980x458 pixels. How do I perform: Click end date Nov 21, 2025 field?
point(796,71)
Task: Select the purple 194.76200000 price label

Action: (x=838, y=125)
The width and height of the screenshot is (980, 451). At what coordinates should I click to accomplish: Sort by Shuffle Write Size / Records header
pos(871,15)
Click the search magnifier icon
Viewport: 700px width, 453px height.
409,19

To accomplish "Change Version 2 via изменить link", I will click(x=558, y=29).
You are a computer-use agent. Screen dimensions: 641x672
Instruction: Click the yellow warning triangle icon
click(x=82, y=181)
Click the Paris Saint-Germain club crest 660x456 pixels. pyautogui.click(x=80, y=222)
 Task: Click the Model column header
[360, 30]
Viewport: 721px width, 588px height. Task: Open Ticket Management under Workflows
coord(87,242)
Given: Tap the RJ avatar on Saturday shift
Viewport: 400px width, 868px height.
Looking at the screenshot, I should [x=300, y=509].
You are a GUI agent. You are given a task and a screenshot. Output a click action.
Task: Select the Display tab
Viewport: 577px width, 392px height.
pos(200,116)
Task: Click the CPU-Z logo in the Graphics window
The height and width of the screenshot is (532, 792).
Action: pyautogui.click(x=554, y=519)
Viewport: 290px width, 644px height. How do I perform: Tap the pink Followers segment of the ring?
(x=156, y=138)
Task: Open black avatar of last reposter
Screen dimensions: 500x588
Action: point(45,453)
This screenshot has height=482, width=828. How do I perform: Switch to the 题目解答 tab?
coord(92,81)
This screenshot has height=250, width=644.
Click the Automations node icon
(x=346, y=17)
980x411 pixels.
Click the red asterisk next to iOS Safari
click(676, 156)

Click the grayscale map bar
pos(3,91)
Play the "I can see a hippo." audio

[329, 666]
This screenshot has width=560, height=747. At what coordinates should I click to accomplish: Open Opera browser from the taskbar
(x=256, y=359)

+--

◆ Aim of the exercise ◆
Your task is to print all of the records exactly.

◆ Exercise solution ◆
980x458 pixels. How do I perform: Click end date Nov 21, 2025 field?
point(796,71)
Task: Select the purple 194.76200000 price label

Action: (x=838, y=125)
The width and height of the screenshot is (980, 451). At what coordinates should I click to accomplish: Sort by Shuffle Write Size / Records header
pos(871,15)
Click the search magnifier icon
Viewport: 700px width, 453px height.
409,19

To accomplish "Change Version 2 via изменить link", I will click(x=558, y=29).
You are a computer-use agent. Screen dimensions: 641x672
Instruction: Click the yellow warning triangle icon
click(x=82, y=181)
Click the Paris Saint-Germain club crest 660x456 pixels. pyautogui.click(x=80, y=222)
 Task: Click the Model column header
[360, 30]
Viewport: 721px width, 588px height. Task: Open Ticket Management under Workflows
coord(87,242)
Given: Tap the RJ avatar on Saturday shift
Viewport: 400px width, 868px height.
Looking at the screenshot, I should [x=300, y=509].
You are a GUI agent. You are given a task and a screenshot. Output a click action.
Task: Select the Display tab
Viewport: 577px width, 392px height.
pos(200,116)
Task: Click the CPU-Z logo in the Graphics window
The height and width of the screenshot is (532, 792).
Action: pyautogui.click(x=554, y=519)
Viewport: 290px width, 644px height. How do I perform: Tap the pink Followers segment of the ring?
(x=156, y=138)
Task: Open black avatar of last reposter
Screen dimensions: 500x588
Action: point(45,453)
This screenshot has height=482, width=828. How do I perform: Switch to the 题目解答 tab?
coord(92,81)
This screenshot has height=250, width=644.
Click the Automations node icon
(x=346, y=17)
980x411 pixels.
Click the red asterisk next to iOS Safari
click(676, 156)

Click the grayscale map bar
pos(3,91)
Play the "I can see a hippo." audio

[329, 666]
This screenshot has width=560, height=747. At what coordinates should I click to accomplish: Open Opera browser from the taskbar
(x=256, y=359)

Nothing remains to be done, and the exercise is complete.